There were 1,470 households, out of which 34.4% had children under the age of 18 living with them, 49.9% were married couples living together, 14.2% had a female householder with no husband present, and 31.7% were non-families. 28.6% of all households were made up of individuals, and 16.2% had someone living alone who was 65 years of age or older. The average household size was 2.47 and the average family size was 3.00.

In the city, the population was spread out, with 27.9% under the age of 18, 8.2% from 18 to 24, 26.7% from 25 to 44, 21.1% from 45 to 64, and 16.0% who were 65 years of age or older. The median age was 36 years. For every 100 females, there were 90.1 males. For every 100 females age 18 and over, there were 83.1 males.

The median income for a household in the city was $33,852, and the median income for a family was $37,310. Males had a median income of $32,974 versus $22,581 for females. The per capita income for the city was $14,275. About 8.8% of families and 13.9% of the population were below the poverty line, including 21.6% of those under age 18 and 7.2% of those age 65 or over.
==Education==
Georgetown is within the Georgetown–Ridge Farm Community Unit District 4.

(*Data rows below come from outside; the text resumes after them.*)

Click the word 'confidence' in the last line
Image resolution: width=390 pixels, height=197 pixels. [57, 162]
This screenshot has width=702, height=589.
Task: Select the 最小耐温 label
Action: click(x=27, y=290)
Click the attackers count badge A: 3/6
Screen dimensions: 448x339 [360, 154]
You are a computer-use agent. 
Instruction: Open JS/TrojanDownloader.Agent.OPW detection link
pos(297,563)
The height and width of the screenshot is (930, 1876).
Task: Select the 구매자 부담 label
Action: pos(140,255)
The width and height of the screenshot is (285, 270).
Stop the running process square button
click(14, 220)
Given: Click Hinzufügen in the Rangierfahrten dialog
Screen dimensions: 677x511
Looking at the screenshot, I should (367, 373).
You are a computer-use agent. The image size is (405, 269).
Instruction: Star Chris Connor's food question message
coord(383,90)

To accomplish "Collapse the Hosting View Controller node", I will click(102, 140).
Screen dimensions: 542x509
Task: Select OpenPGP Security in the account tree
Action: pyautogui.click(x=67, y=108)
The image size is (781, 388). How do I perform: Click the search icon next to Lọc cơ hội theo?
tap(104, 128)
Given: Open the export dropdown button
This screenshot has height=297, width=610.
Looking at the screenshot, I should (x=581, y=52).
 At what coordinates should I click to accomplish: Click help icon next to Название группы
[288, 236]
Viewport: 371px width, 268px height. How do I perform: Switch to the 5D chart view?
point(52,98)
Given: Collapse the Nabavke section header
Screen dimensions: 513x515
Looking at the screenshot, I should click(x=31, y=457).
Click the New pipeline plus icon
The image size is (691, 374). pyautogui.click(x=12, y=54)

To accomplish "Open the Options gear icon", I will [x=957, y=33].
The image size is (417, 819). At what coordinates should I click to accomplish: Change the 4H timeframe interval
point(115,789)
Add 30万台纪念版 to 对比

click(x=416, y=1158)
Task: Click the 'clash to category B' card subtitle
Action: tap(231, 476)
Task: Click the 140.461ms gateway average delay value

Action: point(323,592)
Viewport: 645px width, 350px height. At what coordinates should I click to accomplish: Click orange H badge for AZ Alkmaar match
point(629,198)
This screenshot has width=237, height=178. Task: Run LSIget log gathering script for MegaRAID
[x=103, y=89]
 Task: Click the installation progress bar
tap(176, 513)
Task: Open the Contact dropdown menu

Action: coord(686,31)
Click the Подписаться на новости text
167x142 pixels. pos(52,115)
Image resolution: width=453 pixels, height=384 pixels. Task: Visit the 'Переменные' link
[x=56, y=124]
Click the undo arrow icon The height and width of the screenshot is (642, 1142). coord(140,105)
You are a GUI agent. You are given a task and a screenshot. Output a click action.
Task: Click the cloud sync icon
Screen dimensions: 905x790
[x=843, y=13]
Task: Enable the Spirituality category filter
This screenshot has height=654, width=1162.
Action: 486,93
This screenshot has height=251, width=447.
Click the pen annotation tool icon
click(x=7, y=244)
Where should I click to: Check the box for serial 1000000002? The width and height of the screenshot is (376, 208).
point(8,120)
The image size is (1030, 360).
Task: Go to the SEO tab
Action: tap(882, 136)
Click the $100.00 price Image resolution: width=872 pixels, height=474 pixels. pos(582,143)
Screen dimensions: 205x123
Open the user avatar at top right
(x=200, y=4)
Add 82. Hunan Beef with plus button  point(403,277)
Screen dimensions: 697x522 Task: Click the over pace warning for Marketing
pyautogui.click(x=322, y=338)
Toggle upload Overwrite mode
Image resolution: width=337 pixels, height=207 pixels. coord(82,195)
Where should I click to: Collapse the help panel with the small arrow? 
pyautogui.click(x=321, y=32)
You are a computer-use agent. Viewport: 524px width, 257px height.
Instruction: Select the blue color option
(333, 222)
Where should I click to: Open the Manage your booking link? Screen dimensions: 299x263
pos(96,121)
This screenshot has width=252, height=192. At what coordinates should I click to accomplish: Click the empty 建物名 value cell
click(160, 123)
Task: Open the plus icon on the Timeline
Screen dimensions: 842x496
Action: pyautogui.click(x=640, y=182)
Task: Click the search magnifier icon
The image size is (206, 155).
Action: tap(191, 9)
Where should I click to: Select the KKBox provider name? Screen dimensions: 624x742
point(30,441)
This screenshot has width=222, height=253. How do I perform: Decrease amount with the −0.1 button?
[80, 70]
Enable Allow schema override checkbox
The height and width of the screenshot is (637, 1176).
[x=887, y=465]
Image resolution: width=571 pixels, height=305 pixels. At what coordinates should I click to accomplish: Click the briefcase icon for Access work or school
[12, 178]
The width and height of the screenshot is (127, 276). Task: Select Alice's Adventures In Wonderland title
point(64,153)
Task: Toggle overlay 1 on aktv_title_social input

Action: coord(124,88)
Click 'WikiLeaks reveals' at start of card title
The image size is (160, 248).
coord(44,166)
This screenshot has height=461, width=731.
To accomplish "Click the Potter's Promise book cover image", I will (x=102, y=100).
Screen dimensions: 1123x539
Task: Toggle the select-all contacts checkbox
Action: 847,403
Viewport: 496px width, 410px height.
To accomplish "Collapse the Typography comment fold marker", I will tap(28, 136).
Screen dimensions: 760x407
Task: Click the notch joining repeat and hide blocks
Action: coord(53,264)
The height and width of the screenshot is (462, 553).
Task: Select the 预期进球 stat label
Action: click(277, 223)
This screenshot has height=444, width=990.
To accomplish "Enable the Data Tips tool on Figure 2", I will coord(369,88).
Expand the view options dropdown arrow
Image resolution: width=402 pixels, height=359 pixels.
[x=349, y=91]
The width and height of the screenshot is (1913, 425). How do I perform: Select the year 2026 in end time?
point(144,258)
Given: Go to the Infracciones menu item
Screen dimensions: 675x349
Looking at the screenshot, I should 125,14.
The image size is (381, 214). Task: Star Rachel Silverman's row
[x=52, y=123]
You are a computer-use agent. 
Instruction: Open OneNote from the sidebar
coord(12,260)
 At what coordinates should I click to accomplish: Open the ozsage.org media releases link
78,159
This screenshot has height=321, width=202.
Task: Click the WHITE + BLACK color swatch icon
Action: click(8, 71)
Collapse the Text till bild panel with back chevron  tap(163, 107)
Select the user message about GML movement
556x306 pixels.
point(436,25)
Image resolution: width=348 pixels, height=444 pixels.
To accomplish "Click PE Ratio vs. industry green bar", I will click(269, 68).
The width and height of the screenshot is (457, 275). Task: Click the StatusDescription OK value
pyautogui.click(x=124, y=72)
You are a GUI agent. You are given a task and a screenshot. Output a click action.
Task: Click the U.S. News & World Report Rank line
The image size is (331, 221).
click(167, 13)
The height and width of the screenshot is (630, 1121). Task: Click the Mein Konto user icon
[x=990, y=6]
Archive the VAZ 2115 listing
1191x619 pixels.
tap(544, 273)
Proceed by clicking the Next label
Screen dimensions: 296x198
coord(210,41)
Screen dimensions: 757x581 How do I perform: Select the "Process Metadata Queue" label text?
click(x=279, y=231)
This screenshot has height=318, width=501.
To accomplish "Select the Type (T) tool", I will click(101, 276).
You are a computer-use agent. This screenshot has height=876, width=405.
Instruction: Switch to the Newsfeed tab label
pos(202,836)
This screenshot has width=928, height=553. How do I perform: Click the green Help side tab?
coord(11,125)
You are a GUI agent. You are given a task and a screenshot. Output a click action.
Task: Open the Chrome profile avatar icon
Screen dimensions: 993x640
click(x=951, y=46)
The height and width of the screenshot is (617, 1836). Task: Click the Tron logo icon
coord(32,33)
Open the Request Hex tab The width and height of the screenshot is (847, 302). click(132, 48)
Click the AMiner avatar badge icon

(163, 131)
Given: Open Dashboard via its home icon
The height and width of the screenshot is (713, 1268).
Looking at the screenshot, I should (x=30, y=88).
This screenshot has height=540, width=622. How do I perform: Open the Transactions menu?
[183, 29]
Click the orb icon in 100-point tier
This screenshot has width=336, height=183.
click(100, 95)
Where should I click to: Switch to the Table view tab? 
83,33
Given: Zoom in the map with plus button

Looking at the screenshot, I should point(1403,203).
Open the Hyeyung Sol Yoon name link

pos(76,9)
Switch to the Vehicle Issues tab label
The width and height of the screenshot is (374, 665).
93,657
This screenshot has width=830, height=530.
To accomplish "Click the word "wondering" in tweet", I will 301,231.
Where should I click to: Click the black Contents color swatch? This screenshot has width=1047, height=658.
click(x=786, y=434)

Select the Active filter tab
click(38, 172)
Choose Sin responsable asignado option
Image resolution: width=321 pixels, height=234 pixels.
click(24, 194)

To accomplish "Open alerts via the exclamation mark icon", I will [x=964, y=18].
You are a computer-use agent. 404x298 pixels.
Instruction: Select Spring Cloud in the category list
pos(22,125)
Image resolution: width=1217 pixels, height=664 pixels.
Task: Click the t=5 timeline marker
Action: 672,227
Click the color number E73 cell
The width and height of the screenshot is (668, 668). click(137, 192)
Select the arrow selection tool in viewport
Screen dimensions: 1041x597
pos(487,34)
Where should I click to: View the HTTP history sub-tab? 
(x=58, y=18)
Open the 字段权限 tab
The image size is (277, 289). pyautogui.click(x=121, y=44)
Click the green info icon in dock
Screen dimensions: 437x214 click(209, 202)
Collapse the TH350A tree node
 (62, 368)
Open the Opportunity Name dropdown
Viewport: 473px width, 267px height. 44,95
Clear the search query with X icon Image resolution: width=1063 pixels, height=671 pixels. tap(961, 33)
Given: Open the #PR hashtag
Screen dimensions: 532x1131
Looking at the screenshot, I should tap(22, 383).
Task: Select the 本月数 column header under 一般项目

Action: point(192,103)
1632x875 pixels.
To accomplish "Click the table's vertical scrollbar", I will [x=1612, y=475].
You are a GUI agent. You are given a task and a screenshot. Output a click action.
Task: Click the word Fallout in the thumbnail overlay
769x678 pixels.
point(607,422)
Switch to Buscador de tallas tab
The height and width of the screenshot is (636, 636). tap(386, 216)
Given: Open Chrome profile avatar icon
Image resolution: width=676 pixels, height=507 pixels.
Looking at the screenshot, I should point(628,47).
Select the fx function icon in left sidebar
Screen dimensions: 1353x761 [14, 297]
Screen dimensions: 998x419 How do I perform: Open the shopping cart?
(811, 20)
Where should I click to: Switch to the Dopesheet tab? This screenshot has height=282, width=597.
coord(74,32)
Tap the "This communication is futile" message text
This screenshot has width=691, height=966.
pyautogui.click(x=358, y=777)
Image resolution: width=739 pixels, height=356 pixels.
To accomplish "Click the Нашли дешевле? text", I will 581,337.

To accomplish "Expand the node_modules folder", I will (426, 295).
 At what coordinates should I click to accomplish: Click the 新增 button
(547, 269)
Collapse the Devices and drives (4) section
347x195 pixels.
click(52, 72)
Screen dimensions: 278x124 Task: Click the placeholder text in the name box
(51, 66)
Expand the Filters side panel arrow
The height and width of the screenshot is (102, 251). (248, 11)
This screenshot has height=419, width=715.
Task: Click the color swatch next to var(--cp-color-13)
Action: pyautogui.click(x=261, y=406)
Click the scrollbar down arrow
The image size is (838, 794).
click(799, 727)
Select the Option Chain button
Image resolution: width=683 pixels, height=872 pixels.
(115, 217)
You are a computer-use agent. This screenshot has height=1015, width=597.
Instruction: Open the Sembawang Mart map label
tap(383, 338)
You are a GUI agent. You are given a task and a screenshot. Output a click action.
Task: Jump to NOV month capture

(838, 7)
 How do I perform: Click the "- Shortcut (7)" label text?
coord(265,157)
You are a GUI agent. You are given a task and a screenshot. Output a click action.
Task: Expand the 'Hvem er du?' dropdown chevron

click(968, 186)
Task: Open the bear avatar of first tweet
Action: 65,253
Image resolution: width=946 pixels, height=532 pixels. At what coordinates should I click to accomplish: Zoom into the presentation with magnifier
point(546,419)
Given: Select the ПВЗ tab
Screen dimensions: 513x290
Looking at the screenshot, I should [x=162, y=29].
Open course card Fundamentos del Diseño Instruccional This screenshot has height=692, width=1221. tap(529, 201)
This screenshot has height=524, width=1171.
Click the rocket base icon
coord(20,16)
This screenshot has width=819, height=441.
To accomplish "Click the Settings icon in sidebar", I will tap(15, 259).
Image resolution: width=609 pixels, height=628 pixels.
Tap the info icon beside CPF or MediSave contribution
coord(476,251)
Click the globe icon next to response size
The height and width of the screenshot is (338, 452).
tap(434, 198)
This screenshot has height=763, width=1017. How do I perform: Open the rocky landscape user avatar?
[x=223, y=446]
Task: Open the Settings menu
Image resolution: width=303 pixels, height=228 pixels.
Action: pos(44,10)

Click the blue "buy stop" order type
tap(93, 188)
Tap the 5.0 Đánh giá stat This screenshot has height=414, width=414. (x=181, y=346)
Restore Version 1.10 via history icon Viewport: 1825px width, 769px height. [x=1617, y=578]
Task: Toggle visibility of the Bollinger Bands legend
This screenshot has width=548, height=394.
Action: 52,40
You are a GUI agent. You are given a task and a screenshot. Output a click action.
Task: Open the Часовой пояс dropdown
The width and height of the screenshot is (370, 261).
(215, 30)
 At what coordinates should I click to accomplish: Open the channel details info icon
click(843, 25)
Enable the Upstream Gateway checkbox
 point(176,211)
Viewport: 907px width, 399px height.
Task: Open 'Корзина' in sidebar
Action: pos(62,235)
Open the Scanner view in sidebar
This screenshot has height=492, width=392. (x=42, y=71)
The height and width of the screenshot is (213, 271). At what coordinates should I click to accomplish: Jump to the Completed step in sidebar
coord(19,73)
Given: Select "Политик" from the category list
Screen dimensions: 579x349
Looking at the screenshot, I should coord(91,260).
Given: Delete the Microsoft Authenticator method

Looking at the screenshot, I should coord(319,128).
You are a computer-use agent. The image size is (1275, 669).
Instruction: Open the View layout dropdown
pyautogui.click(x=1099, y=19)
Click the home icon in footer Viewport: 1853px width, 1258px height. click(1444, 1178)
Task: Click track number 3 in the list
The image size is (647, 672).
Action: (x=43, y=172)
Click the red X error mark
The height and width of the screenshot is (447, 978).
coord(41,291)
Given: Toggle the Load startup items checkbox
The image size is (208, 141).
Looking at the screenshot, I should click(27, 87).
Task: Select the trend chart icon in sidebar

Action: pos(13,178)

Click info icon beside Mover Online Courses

Educational institutions include:
- Georgetown Ridge Farm High School, High School located in Georgetown.
- Mary Miller Junior High, located in Georgetown.
- Pine Crest Elementary, located in Georgetown.
- Notre Dame De La Salette Boys Academy, traditionalist Catholic boarding school administered by the Society of Saint Pius X.

==Transportation==
Danville Mass Transit provides bus service on Route 9 connecting Georgetown to downtown Danville and other destinations.